The Walking Dead S02E05 : No Going Back

Nicaulas par Nicaulas,  email  @nicaulasfactor
 
Il aura fallu huit mois à Telltale Games pour boucler cette saison deux de The Walking Dead. Un voyage au long cours en cinq étapes, durant lequel on a oscillé entre l’excellent et le décevant, entre l’espoir d’un climax aussi marquant que celui de la saison 1, et la crainte d’une méthode qui commencerait à tourner en rond. Le lot du format épisodique, dirons-nous. Reste à déterminer si le dénouement de l’histoire en valait l’attente.
Mis à part pour le premier épisode, qui était difficile à aborder sans parler de la fin de la saison 1 et donc sans gravement spoiler l’un des passages les plus émouvants de l’histoire du jeu vidéo, j’ai mis un point d’honneur à éviter toute révélation franche sur le scénario de cette saison 2, même avec des balises appropriées. Mais, on ne va pas se mentir, là ça va être chaud. Parce que si on évacue rapidement ce qui va de soi, à savoir : c’est court (une heure environ), c’est techniquement dépassé mais esthétiquement ça a de la gueule, l’ensemble a un petit côté rigide et tout passe par l’écriture des dialogues et des personnages, il va bien falloir à un moment ou à un autre parler du dénouement de l’histoire. Attention donc, le texte qui va suivre contient de gros spoilers sur les deux saisons, mais vous pouvez le sauter sans crainte et aller directement à la conclusion.
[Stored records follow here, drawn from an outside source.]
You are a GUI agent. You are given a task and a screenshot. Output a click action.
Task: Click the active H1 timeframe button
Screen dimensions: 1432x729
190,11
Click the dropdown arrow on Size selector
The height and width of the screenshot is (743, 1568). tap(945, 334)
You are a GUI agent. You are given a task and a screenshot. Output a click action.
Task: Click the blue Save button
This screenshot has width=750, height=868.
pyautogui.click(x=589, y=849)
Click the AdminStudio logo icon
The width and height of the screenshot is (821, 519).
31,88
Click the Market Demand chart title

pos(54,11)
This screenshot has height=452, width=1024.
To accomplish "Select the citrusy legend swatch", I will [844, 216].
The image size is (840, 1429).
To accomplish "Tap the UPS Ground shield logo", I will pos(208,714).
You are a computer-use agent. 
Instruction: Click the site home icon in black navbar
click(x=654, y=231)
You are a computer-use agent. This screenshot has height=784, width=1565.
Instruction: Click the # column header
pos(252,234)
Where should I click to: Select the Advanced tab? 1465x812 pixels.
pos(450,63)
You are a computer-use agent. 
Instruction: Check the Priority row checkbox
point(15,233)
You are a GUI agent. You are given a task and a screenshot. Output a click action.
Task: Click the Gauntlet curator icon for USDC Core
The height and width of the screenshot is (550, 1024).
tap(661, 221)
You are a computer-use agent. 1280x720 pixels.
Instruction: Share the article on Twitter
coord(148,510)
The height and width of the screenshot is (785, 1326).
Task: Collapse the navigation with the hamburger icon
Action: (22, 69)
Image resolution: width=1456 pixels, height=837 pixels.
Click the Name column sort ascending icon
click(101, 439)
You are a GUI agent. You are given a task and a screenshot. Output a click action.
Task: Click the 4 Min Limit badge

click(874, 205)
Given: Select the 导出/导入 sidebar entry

Les fins ne justifient pas le moyen

Car si le voyage est tout aussi important que la destination, il faut bien reconnaître que dans The Walking Dead, on est tout particulièrement attentif à cette dernière (ou plutôt, et c'est une bonne surprise, ces dernières). La première saison avait démarré lentement, mais avait su progressivement monter en puissance à partir de l’épisode 3 (ah, Carley…) pour offrir un épisode final qui compensait largement les lacunes du jeu, et lui donnait du sens en prenant la forme d’un aboutissement. Tout le chemin parcouru jusque-là n’était pas qu’une succession de détours, il avait également permis au joueur de modeler un Lee à son image, et ainsi de rendre crédible la fin brutale du scénario. N’ayant pas énormément évoluée sur ses fondamentaux techniques et commençant à toucher les limites de ses recettes habituelles, cette deuxième saison se devait de proposer un impact émotionnel au moins équivalent.

Et c’est un peu là que le bât blesse. Si on devait résumer No Going Back en un seul mot, ce serait « déjà-vu ». Pas nécessairement dans les péripéties en elles-mêmes (et la présence de fins multiples suffit à se distinguer de la saison une) mais plutôt dans son schéma narratif. De sa manière d’écrémer les personnages secondaires pour se concentrer sur les seuls importants pour le dénouement final jusqu’à l’ultime dilemme moral à forte implication émotionnelle, beaucoup de choses rappellent l’épisode 5 de la saison 1. Résumons : des personnages secondaires meurent, les plus opportunistes abandonnent le groupe, on approche du point de non-retour dans la fuite en avant (en l’occurrence la marche vers le Nord), un élément perturbateur change radicalement la donne (autrefois la morsure de Lee, aujourd’hui la naissance du bébé) et oblige le joueur à devoir choisir de détruire un personnage auquel il est attaché. Dans l’absolu, répéter une recette similaire à la saison une n’est pas un problème. Mais No Going Back le fait d'une manière parfois tellement maladroite que, pour la première fois depuis le début de la première saison, on frôle le facepalm à plusieurs reprises.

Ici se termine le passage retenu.